Figure 1 presents interesting evidence regarding the level of sensitivity to the incentives provided by institutions. This figure displays the observed behavior of Spanish workers conditional on the age of separation from the last job. The right-hand side of the figure shows workers entitled to both UI contributory benefits and unemployment subsidies, while workers on the left-hand side are covered only by the initial UI contributory benefits.14 We find that workers who are made redundant in their mid-fifties (up to 58) tend to retire at 60, the ERA, after very long unemployment spells. For example, those who start their unemployment spell at age 54-55 (i.e., within 5 to 6 years of the ERA) retire after being unemployed for 54 to 74 months. This pattern is largely independent of the availability of unemployment subsidies. By contrast, the behavior of workers who lose their jobs later is strikingly different. Those without subsidies limit their use of the unemployment program to the period covered by contributive benefits and consequently retire in large numbers after only 24 months. On the contrary, those people covered by subsidies remain unemployed for much longer, which causes them to avoid early retirement penalties.
Fig. 1

Differences in retirement hazards depending on the age of dismissal and UI coverage

These findings highlight the potential impact of the institutional design on individual workers’ incentives to search for a job and/or to retire. These institutions may discourage searching in some unemployed workers and may even foster voluntary redundancies in some groups of employed workers. Exploring the latter behavior is especially difficult, as it involves both the interests of workers and those of their employers. In this paper, we focus on individual choices and thus concentrate our efforts on the search behavior of the unemployed.15

2.2.1 Sample selection

The empirical evidence comes from the MCVL Spanish administrative dataset, which includes information on the complete labor histories of more than one million Spanish workers. In this paper, we focus on a relatively narrow subsample selected to guarantee that the economic incentives of individuals are clearly identified. Namely, we consider only males aged 55 years or older, affiliated with the General Regime of the Spanish Social Security System who are entitled to receive contributory UI benefits and pensions upon retirement. These individuals can be either employed or unemployed.16 This sample is composed of 21,902 individuals with 23,763 unemployment spells (21.1% ending in a new job and 62.6% in a transition to retirement, with the remainder being right-censored unemployment spells). For unemployed individuals returning to a new job, the average unemployment duration is 16.2 months, and their average reentry wages of 1,226 euros imply a 10% decrease relative to their previous wages (1,358 euros, on average). The average duration is longer, approximately 25.7 months, for those who exit to retirement and much longer for those in a right-censored unemployment spell (46.7 months). A complete description of the database, along with a detailed reduced-form econometric analysis, can be found in García-Pérez et al. (2013).

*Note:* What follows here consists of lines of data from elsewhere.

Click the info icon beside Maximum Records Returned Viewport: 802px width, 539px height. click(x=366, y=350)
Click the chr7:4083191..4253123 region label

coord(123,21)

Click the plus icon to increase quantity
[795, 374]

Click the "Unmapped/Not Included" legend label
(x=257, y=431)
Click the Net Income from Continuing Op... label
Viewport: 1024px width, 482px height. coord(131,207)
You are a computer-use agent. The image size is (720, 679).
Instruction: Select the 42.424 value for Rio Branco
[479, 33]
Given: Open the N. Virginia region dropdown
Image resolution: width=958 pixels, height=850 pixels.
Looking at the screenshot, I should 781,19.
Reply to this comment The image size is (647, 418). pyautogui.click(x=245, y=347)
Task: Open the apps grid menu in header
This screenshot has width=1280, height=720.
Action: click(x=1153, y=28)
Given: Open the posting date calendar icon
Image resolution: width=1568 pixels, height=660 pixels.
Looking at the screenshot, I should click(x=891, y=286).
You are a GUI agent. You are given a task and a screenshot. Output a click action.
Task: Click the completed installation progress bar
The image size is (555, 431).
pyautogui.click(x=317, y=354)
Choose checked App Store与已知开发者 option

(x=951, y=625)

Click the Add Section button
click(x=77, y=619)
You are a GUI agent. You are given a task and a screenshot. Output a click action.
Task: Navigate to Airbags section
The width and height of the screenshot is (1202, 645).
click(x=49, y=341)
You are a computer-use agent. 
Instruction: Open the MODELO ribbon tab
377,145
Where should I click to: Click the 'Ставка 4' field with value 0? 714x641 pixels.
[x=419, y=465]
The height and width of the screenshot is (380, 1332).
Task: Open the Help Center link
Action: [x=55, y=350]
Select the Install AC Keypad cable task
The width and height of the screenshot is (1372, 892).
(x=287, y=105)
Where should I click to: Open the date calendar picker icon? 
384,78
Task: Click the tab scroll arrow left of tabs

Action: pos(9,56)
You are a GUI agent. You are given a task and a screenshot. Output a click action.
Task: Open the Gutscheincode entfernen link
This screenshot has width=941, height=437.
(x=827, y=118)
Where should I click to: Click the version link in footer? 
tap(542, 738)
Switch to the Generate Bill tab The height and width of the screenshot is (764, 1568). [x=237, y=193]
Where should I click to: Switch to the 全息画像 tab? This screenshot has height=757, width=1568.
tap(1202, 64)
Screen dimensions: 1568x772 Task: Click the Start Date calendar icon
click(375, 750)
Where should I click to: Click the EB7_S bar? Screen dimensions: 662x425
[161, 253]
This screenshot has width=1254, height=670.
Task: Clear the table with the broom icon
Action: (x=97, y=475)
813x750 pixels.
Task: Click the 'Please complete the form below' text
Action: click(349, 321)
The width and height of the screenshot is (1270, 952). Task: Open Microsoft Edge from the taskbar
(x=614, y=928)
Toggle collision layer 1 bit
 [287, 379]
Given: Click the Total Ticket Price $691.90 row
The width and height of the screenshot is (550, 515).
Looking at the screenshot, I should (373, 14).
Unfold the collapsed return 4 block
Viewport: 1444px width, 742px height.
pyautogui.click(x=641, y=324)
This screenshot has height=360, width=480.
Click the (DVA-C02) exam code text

2.2.2 Main empirical regularities

Age, unemployment spell duration and the size of the accrued pension rights emerge as the fundamental predictors of behavior, as shown in Fig. 2, which provides a visual summary of the main behavioral regularities in the data. Each graph has age on the horizontal axis and two lines corresponding either to a partition of the sample according to the duration of the unemployment spell (h) (on the left-hand panels) or to the size of the accrued pension rights, \(\hat {w}\) (on the right-hand panels). The blue continuous line corresponds to short unemployment spells (under 20 months) or to small accumulated pension rights (below the 1/3 percentile of the overall empirical distribution). The green dashed line corresponds to long unemployment spells (more than 20 months) or to large accumulated pension rights (above the 2/3 percentile of the distribution). The main empirical patterns can be summarized as follows: Retirement depends heavily on age, pension rights and, above all, unemployment duration (see the top panels in Fig. 2). Although the importance of the first two elements has been well documented in the study of transitions starting from employment (e.g., Boldrin et al. (1999) or Jiménez-Martín and Sánchez-Martín (2007)), the relevance of duration has largely been overlooked in previous studies. Reemployment has a well-documented negative dependence on unemployment duration, with the short-term unemployed showing significantly greater reemployment hazards at all ages considered (see the left-middle panel in Fig. 2). The graphs also illustrate a strong negative dependence on age (less well documented) that is attenuated to some extent after the ERA. Finally, workers with high pension rights reenter employment in much smaller proportions after the age of 58, but the opposite is observed in the preceding years.17 Reentry wages (see the lower panels of Fig. 2) do not show much variation by age or unemployment duration, but they are appreciably greater for workers with large accumulated pension rights.
Fig. 2

Empirical patterns by age. From top to bottom: average retirement hazard (\(U \rightarrow R\)), re-entry hazard (\(U\rightarrow E\)), and re-entry wages, conditional on (left column) unemployment duration, h, and (right column) accrued pension rights, PR

Finally, it is important to recall from Fig. 1 that being entitled to unemployment subsidies leads to different behavior, particularly with regard to retirement. In particular, workers without the ability to collect unemployment subsidies are strong contributors to the flows of early retirement in the data (at ages 60 and 61).

3 The model

Individuals must make some genuinely difficult economic decisions at the end of their professional careers. To choose wisely, they must understand the institutional environment; the present and future state of the economy; and the idiosyncratic uncertainties surrounding their income, health and survival probabilities. Including all relevant factors in a model is currently not feasible. As a first step, we proceed with a very simple model that is designed to capture the basic institutional aspects of the problem and the most important sources of uncertainty faced by both employees and the unemployed. A key simplification is that we consider a group of healthy workers (i.e., ignoring the exit route via disability benefits) and, by focusing on the pre-crisis interval 2002-2008, assume that they operate in an stationary environment (i.e., not considering recent pension reforms). We also leave business cycle considerations for future work.18 As a result, we interpret our findings as robust lower-bound estimations of the extension of voluntary unemployment.19

We consider individuals who behave as rational utility maximizers endowed with a correct understanding of the economic environment. Such individuals may live up to T years (100 in our baseline calibration), but they are subject to a mortality risk represented at each age a by the set of conditional probabilities of surviving to age a , S a (a ), 55≤a<a T. Both the employed and the unemployed face additional uncertainty related to the labor market. The employed face an age-varying risk of dismissal, δ(.), while the unemployed who are seeking jobs are uncertain about the arrival of job offers, λ(.), and their associated wages, w. There are no other sources of risk in the model.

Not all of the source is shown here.